• **Description of the task**:
Would you transcribe all of the entries that follow, word for word?

════

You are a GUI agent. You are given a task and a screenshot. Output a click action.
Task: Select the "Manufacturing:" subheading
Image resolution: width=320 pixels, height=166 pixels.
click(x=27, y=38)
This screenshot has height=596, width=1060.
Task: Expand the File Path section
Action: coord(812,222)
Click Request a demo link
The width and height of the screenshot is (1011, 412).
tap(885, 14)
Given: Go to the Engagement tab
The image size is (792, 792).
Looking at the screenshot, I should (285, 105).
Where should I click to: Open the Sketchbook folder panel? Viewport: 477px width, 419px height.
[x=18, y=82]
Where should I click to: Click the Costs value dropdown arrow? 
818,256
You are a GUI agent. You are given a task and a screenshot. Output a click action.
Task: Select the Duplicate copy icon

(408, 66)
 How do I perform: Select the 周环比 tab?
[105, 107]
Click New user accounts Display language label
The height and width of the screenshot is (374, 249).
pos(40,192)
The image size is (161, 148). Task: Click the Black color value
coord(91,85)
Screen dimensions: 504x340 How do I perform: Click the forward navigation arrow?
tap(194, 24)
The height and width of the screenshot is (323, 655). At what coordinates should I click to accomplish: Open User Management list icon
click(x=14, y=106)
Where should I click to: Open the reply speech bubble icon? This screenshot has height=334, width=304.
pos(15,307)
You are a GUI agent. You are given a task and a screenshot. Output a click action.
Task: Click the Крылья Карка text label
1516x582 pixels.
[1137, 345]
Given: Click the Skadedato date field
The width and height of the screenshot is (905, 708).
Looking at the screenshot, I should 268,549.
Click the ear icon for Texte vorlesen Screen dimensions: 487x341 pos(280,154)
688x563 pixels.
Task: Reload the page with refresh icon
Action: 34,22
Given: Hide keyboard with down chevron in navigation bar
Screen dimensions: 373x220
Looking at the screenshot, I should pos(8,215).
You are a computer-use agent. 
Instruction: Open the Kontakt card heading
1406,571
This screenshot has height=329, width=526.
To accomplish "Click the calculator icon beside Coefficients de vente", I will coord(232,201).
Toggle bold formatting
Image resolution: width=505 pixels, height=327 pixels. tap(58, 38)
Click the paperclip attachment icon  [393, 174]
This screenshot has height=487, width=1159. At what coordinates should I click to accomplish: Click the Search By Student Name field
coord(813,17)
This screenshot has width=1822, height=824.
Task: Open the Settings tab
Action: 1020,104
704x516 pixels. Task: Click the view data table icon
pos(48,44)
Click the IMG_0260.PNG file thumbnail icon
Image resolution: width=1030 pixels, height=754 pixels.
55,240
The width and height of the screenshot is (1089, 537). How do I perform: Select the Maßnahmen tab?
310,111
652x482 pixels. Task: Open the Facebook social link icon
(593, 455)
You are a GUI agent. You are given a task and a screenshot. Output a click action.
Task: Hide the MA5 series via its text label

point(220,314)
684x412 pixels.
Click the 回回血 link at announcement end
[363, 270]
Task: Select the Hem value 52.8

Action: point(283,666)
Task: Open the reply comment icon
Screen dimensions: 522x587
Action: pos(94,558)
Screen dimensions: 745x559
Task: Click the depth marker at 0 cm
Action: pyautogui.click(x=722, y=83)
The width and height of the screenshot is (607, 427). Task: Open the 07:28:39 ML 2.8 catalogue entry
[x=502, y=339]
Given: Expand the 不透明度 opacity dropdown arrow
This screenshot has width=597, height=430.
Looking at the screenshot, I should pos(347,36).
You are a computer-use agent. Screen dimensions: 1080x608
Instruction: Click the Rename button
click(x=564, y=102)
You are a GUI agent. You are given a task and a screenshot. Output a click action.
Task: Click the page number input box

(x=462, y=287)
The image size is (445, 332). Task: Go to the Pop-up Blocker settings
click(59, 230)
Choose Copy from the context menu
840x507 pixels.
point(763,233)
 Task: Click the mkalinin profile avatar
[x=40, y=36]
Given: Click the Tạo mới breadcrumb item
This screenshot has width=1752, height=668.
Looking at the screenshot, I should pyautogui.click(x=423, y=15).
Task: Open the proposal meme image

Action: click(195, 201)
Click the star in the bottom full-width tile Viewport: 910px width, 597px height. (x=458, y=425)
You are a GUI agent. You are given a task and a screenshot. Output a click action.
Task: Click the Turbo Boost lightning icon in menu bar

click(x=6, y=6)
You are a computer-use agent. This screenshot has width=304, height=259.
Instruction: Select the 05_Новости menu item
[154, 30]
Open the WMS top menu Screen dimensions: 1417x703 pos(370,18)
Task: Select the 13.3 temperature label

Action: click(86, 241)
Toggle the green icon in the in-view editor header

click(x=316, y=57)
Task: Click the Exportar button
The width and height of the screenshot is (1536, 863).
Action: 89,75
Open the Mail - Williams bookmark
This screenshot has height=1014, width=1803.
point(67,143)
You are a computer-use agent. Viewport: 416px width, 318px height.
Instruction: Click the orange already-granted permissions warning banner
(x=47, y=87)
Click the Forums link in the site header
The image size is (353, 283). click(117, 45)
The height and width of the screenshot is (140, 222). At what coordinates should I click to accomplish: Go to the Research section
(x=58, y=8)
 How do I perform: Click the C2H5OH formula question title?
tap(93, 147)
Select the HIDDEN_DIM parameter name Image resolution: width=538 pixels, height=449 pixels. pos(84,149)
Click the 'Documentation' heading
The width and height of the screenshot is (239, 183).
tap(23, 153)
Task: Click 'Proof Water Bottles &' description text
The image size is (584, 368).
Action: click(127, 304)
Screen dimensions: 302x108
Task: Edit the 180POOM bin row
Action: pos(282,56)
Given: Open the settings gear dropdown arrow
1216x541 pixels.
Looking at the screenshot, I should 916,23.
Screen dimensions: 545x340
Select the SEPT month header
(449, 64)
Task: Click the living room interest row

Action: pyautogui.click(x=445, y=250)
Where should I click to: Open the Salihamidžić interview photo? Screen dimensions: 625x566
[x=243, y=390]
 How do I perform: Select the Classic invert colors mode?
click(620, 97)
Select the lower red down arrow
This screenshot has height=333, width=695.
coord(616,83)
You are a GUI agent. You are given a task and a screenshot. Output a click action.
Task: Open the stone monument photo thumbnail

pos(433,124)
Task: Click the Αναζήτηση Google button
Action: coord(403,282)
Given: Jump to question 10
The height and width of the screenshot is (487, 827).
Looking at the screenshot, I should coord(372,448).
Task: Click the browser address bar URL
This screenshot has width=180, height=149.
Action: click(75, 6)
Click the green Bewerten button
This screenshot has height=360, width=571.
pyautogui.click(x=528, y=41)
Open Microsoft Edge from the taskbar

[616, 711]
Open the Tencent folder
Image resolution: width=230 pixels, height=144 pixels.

════

• **Problem solution**:
You are a GUI agent. You are given a task and a screenshot. Output a click action.
Task: Select the "Manufacturing:" subheading
Image resolution: width=320 pixels, height=166 pixels.
click(x=27, y=38)
This screenshot has height=596, width=1060.
Task: Expand the File Path section
Action: coord(812,222)
Click Request a demo link
The width and height of the screenshot is (1011, 412).
tap(885, 14)
Given: Go to the Engagement tab
The image size is (792, 792).
Looking at the screenshot, I should (285, 105).
Where should I click to: Open the Sketchbook folder panel? Viewport: 477px width, 419px height.
[x=18, y=82]
Where should I click to: Click the Costs value dropdown arrow? 
818,256
You are a GUI agent. You are given a task and a screenshot. Output a click action.
Task: Select the Duplicate copy icon

(408, 66)
 How do I perform: Select the 周环比 tab?
[105, 107]
Click New user accounts Display language label
The height and width of the screenshot is (374, 249).
pos(40,192)
The image size is (161, 148). Task: Click the Black color value
coord(91,85)
Screen dimensions: 504x340 How do I perform: Click the forward navigation arrow?
tap(194, 24)
The height and width of the screenshot is (323, 655). At what coordinates should I click to accomplish: Open User Management list icon
click(x=14, y=106)
Where should I click to: Open the reply speech bubble icon? This screenshot has height=334, width=304.
pos(15,307)
You are a GUI agent. You are given a task and a screenshot. Output a click action.
Task: Click the Крылья Карка text label
1516x582 pixels.
[1137, 345]
Given: Click the Skadedato date field
The width and height of the screenshot is (905, 708).
Looking at the screenshot, I should 268,549.
Click the ear icon for Texte vorlesen Screen dimensions: 487x341 pos(280,154)
688x563 pixels.
Task: Reload the page with refresh icon
Action: 34,22
Given: Hide keyboard with down chevron in navigation bar
Screen dimensions: 373x220
Looking at the screenshot, I should pos(8,215).
You are a computer-use agent. 
Instruction: Open the Kontakt card heading
1406,571
This screenshot has height=329, width=526.
To accomplish "Click the calculator icon beside Coefficients de vente", I will coord(232,201).
Toggle bold formatting
Image resolution: width=505 pixels, height=327 pixels. tap(58, 38)
Click the paperclip attachment icon  [393, 174]
This screenshot has height=487, width=1159. At what coordinates should I click to accomplish: Click the Search By Student Name field
coord(813,17)
This screenshot has width=1822, height=824.
Task: Open the Settings tab
Action: 1020,104
704x516 pixels. Task: Click the view data table icon
pos(48,44)
Click the IMG_0260.PNG file thumbnail icon
Image resolution: width=1030 pixels, height=754 pixels.
55,240
The width and height of the screenshot is (1089, 537). How do I perform: Select the Maßnahmen tab?
310,111
652x482 pixels. Task: Open the Facebook social link icon
(593, 455)
You are a GUI agent. You are given a task and a screenshot. Output a click action.
Task: Hide the MA5 series via its text label

point(220,314)
684x412 pixels.
Click the 回回血 link at announcement end
[363, 270]
Task: Select the Hem value 52.8

Action: point(283,666)
Task: Open the reply comment icon
Screen dimensions: 522x587
Action: pos(94,558)
Screen dimensions: 745x559
Task: Click the depth marker at 0 cm
Action: pyautogui.click(x=722, y=83)
The width and height of the screenshot is (607, 427). Task: Open the 07:28:39 ML 2.8 catalogue entry
[x=502, y=339]
Given: Expand the 不透明度 opacity dropdown arrow
This screenshot has width=597, height=430.
Looking at the screenshot, I should pos(347,36).
You are a computer-use agent. Screen dimensions: 1080x608
Instruction: Click the Rename button
click(x=564, y=102)
You are a GUI agent. You are given a task and a screenshot. Output a click action.
Task: Click the page number input box

(x=462, y=287)
The image size is (445, 332). Task: Go to the Pop-up Blocker settings
click(59, 230)
Choose Copy from the context menu
840x507 pixels.
point(763,233)
 Task: Click the mkalinin profile avatar
[x=40, y=36]
Given: Click the Tạo mới breadcrumb item
This screenshot has width=1752, height=668.
Looking at the screenshot, I should pyautogui.click(x=423, y=15).
Task: Open the proposal meme image

Action: click(195, 201)
Click the star in the bottom full-width tile Viewport: 910px width, 597px height. (x=458, y=425)
You are a GUI agent. You are given a task and a screenshot. Output a click action.
Task: Click the Turbo Boost lightning icon in menu bar

click(x=6, y=6)
You are a computer-use agent. This screenshot has width=304, height=259.
Instruction: Select the 05_Новости menu item
[154, 30]
Open the WMS top menu Screen dimensions: 1417x703 pos(370,18)
Task: Select the 13.3 temperature label

Action: click(86, 241)
Toggle the green icon in the in-view editor header

click(x=316, y=57)
Task: Click the Exportar button
The width and height of the screenshot is (1536, 863).
Action: 89,75
Open the Mail - Williams bookmark
This screenshot has height=1014, width=1803.
point(67,143)
You are a computer-use agent. Viewport: 416px width, 318px height.
Instruction: Click the orange already-granted permissions warning banner
(x=47, y=87)
Click the Forums link in the site header
The image size is (353, 283). click(117, 45)
The height and width of the screenshot is (140, 222). At what coordinates should I click to accomplish: Go to the Research section
(x=58, y=8)
 How do I perform: Click the C2H5OH formula question title?
tap(93, 147)
Select the HIDDEN_DIM parameter name Image resolution: width=538 pixels, height=449 pixels. pos(84,149)
Click the 'Documentation' heading
The width and height of the screenshot is (239, 183).
tap(23, 153)
Task: Click 'Proof Water Bottles &' description text
The image size is (584, 368).
Action: click(127, 304)
Screen dimensions: 302x108
Task: Edit the 180POOM bin row
Action: pos(282,56)
Given: Open the settings gear dropdown arrow
1216x541 pixels.
Looking at the screenshot, I should 916,23.
Screen dimensions: 545x340
Select the SEPT month header
(449, 64)
Task: Click the living room interest row

Action: pyautogui.click(x=445, y=250)
Where should I click to: Open the Salihamidžić interview photo? Screen dimensions: 625x566
[x=243, y=390]
 How do I perform: Select the Classic invert colors mode?
click(620, 97)
Select the lower red down arrow
This screenshot has height=333, width=695.
coord(616,83)
You are a GUI agent. You are given a task and a screenshot. Output a click action.
Task: Open the stone monument photo thumbnail

pos(433,124)
Task: Click the Αναζήτηση Google button
Action: coord(403,282)
Given: Jump to question 10
The height and width of the screenshot is (487, 827).
Looking at the screenshot, I should coord(372,448).
Task: Click the browser address bar URL
This screenshot has width=180, height=149.
Action: click(75, 6)
Click the green Bewerten button
This screenshot has height=360, width=571.
pyautogui.click(x=528, y=41)
Open Microsoft Edge from the taskbar

[616, 711]
Open the Tencent folder
Image resolution: width=230 pixels, height=144 pixels.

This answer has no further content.